# Subli-Patch



## yanaga (Feb 10, 2006)

Has anyone tried Subli-Patch, would this be a good alternative to dark transfer paper or is it to thick to use on a large graphic for a dark t-shirt?


----------



## GordonM (May 21, 2012)

All the sublimatable flocks are thick, but that can be a plus. It has a soft "furry" feel to it. I use this to advantage making animal print shirt for kids. In that case, the thickness and feel of the material is expected, and desirable.

I have not tried Subli-Patch per se (I feel it's overpriced) but there are equivalents out there from Johnson Plastics, Heat Transfer Warehouse, LRI, and others. Try searching on SubliFlock.


----------



## yanaga (Feb 10, 2006)

Thanks, are there any papers that are not fuzzy that would be like a dark transfer paper?
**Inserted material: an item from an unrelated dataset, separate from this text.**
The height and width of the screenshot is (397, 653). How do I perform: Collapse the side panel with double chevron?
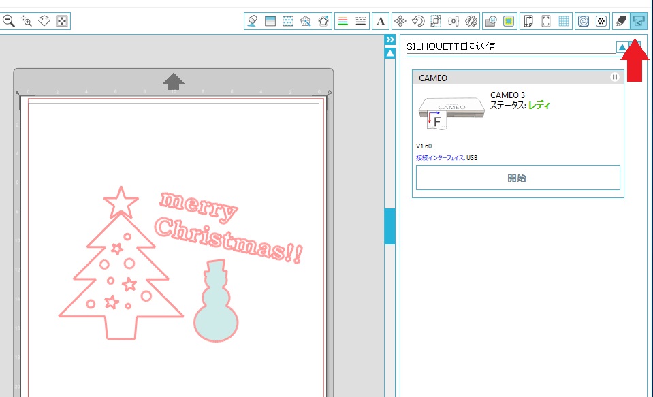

Is there a real benefit to sublimating them - does it last longer from cracking and peeling?


----------



## jasonsmith (Mar 30, 2011)

GordonM said:


> All the sublimatable flocks are thick, but that can be a plus. It has a soft "furry" feel to it. I use this to advantage making animal print shirt for kids. In that case, the thickness and feel of the material is expected, and desirable.
> 
> I have not tried Subli-Patch per se (I feel it's overpriced) but there are equivalents out there from Johnson Plastics, Heat Transfer Warehouse, LRI, and others. Try searching on SubliFlock.


Does the sublimation print on that look better than on poly shirts? Reason is the poly shirts tend to have alot of holes in it due to a loose weave, so you lose like 1/3 of the image on those poly shirts.

That subliflock stuff looks like it is more of a solid piece.


----------